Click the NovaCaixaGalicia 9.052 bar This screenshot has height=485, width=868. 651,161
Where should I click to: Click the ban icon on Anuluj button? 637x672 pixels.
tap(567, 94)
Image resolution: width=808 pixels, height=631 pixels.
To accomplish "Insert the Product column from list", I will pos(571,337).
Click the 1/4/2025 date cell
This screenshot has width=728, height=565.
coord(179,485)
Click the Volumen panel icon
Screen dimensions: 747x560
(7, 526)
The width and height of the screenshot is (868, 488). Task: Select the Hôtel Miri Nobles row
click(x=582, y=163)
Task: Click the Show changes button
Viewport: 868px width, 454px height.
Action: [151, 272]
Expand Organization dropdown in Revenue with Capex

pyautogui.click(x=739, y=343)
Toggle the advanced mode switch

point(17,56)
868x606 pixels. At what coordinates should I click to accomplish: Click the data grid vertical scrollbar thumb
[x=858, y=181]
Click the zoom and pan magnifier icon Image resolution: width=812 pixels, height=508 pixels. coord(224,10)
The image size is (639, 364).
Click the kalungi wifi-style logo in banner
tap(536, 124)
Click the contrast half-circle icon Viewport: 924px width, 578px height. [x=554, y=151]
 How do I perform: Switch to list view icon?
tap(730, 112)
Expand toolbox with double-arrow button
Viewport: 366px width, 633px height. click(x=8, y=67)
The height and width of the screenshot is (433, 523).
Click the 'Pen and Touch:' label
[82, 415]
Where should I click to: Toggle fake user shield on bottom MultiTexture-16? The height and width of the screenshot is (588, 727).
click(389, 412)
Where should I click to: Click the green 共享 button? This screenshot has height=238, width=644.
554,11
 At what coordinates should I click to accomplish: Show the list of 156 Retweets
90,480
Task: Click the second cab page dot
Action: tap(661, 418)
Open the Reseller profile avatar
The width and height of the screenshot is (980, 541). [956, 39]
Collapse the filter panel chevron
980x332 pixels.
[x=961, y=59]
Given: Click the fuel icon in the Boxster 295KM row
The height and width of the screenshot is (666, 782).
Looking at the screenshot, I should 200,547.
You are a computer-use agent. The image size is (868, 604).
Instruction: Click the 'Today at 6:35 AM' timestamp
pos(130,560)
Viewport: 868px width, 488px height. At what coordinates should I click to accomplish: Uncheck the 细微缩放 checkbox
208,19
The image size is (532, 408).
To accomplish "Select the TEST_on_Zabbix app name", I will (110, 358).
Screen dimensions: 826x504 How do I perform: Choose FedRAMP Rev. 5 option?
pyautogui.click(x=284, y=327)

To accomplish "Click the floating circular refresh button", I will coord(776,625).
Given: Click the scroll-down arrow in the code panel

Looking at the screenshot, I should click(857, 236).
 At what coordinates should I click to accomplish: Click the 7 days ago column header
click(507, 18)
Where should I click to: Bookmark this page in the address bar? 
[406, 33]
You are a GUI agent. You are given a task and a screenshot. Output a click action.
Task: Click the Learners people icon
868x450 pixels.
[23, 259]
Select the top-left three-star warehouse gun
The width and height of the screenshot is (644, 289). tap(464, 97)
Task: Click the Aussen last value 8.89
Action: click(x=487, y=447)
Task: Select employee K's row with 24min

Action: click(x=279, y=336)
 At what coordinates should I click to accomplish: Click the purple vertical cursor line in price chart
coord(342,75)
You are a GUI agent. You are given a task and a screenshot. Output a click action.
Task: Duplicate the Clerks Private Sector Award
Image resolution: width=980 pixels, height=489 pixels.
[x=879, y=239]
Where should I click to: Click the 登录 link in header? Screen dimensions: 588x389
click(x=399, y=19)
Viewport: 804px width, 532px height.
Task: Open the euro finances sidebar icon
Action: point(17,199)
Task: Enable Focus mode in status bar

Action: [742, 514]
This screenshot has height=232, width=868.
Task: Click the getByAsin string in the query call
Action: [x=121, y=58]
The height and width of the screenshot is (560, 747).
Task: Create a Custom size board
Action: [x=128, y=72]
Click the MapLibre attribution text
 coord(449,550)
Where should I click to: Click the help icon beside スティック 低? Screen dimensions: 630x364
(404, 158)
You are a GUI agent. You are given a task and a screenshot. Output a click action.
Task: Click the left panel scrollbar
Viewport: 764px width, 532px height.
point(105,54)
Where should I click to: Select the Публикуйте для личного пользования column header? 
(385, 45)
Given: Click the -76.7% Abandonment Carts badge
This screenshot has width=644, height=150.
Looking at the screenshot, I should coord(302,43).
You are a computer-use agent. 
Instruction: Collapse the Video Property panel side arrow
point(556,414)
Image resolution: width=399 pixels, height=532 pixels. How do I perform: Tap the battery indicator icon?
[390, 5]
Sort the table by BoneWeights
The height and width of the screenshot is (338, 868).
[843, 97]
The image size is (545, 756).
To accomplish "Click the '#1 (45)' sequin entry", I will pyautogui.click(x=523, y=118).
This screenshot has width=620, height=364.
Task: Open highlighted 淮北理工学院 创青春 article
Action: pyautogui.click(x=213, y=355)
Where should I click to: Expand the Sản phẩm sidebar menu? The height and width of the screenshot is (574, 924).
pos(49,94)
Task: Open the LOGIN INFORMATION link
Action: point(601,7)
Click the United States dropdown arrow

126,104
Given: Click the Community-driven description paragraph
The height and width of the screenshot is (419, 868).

■ ■ ■ ■ ■ ■ ■

- AIM OF THE EXERCISE:
Copy out the entire listing again, word for word.

- ANSWER BOX:
Click the NovaCaixaGalicia 9.052 bar This screenshot has height=485, width=868. 651,161
Where should I click to: Click the ban icon on Anuluj button? 637x672 pixels.
tap(567, 94)
Image resolution: width=808 pixels, height=631 pixels.
To accomplish "Insert the Product column from list", I will pos(571,337).
Click the 1/4/2025 date cell
This screenshot has width=728, height=565.
coord(179,485)
Click the Volumen panel icon
Screen dimensions: 747x560
(7, 526)
The width and height of the screenshot is (868, 488). Task: Select the Hôtel Miri Nobles row
click(x=582, y=163)
Task: Click the Show changes button
Viewport: 868px width, 454px height.
Action: [151, 272]
Expand Organization dropdown in Revenue with Capex

pyautogui.click(x=739, y=343)
Toggle the advanced mode switch

point(17,56)
868x606 pixels. At what coordinates should I click to accomplish: Click the data grid vertical scrollbar thumb
[x=858, y=181]
Click the zoom and pan magnifier icon Image resolution: width=812 pixels, height=508 pixels. coord(224,10)
The image size is (639, 364).
Click the kalungi wifi-style logo in banner
tap(536, 124)
Click the contrast half-circle icon Viewport: 924px width, 578px height. [x=554, y=151]
 How do I perform: Switch to list view icon?
tap(730, 112)
Expand toolbox with double-arrow button
Viewport: 366px width, 633px height. click(x=8, y=67)
The height and width of the screenshot is (433, 523).
Click the 'Pen and Touch:' label
[82, 415]
Where should I click to: Toggle fake user shield on bottom MultiTexture-16? The height and width of the screenshot is (588, 727).
click(389, 412)
Where should I click to: Click the green 共享 button? This screenshot has height=238, width=644.
554,11
 At what coordinates should I click to accomplish: Show the list of 156 Retweets
90,480
Task: Click the second cab page dot
Action: tap(661, 418)
Open the Reseller profile avatar
The width and height of the screenshot is (980, 541). [956, 39]
Collapse the filter panel chevron
980x332 pixels.
[x=961, y=59]
Given: Click the fuel icon in the Boxster 295KM row
The height and width of the screenshot is (666, 782).
Looking at the screenshot, I should 200,547.
You are a computer-use agent. The image size is (868, 604).
Instruction: Click the 'Today at 6:35 AM' timestamp
pos(130,560)
Viewport: 868px width, 488px height. At what coordinates should I click to accomplish: Uncheck the 细微缩放 checkbox
208,19
The image size is (532, 408).
To accomplish "Select the TEST_on_Zabbix app name", I will (110, 358).
Screen dimensions: 826x504 How do I perform: Choose FedRAMP Rev. 5 option?
pyautogui.click(x=284, y=327)

To accomplish "Click the floating circular refresh button", I will coord(776,625).
Given: Click the scroll-down arrow in the code panel

Looking at the screenshot, I should click(857, 236).
 At what coordinates should I click to accomplish: Click the 7 days ago column header
click(507, 18)
Where should I click to: Bookmark this page in the address bar? 
[406, 33]
You are a GUI agent. You are given a task and a screenshot. Output a click action.
Task: Click the Learners people icon
868x450 pixels.
[23, 259]
Select the top-left three-star warehouse gun
The width and height of the screenshot is (644, 289). tap(464, 97)
Task: Click the Aussen last value 8.89
Action: click(x=487, y=447)
Task: Select employee K's row with 24min

Action: click(x=279, y=336)
 At what coordinates should I click to accomplish: Click the purple vertical cursor line in price chart
coord(342,75)
You are a GUI agent. You are given a task and a screenshot. Output a click action.
Task: Duplicate the Clerks Private Sector Award
Image resolution: width=980 pixels, height=489 pixels.
[x=879, y=239]
Where should I click to: Click the 登录 link in header? Screen dimensions: 588x389
click(x=399, y=19)
Viewport: 804px width, 532px height.
Task: Open the euro finances sidebar icon
Action: point(17,199)
Task: Enable Focus mode in status bar

Action: [742, 514]
This screenshot has height=232, width=868.
Task: Click the getByAsin string in the query call
Action: [x=121, y=58]
The height and width of the screenshot is (560, 747).
Task: Create a Custom size board
Action: [x=128, y=72]
Click the MapLibre attribution text
 coord(449,550)
Where should I click to: Click the help icon beside スティック 低? Screen dimensions: 630x364
(404, 158)
You are a GUI agent. You are given a task and a screenshot. Output a click action.
Task: Click the left panel scrollbar
Viewport: 764px width, 532px height.
point(105,54)
Where should I click to: Select the Публикуйте для личного пользования column header? 
(385, 45)
Given: Click the -76.7% Abandonment Carts badge
This screenshot has width=644, height=150.
Looking at the screenshot, I should coord(302,43).
You are a computer-use agent. 
Instruction: Collapse the Video Property panel side arrow
point(556,414)
Image resolution: width=399 pixels, height=532 pixels. How do I perform: Tap the battery indicator icon?
[390, 5]
Sort the table by BoneWeights
The height and width of the screenshot is (338, 868).
[843, 97]
The image size is (545, 756).
To accomplish "Click the '#1 (45)' sequin entry", I will pyautogui.click(x=523, y=118).
This screenshot has width=620, height=364.
Task: Open highlighted 淮北理工学院 创青春 article
Action: pyautogui.click(x=213, y=355)
Where should I click to: Expand the Sản phẩm sidebar menu? The height and width of the screenshot is (574, 924).
pos(49,94)
Task: Open the LOGIN INFORMATION link
Action: point(601,7)
Click the United States dropdown arrow

126,104
Given: Click the Community-driven description paragraph
The height and width of the screenshot is (419, 868).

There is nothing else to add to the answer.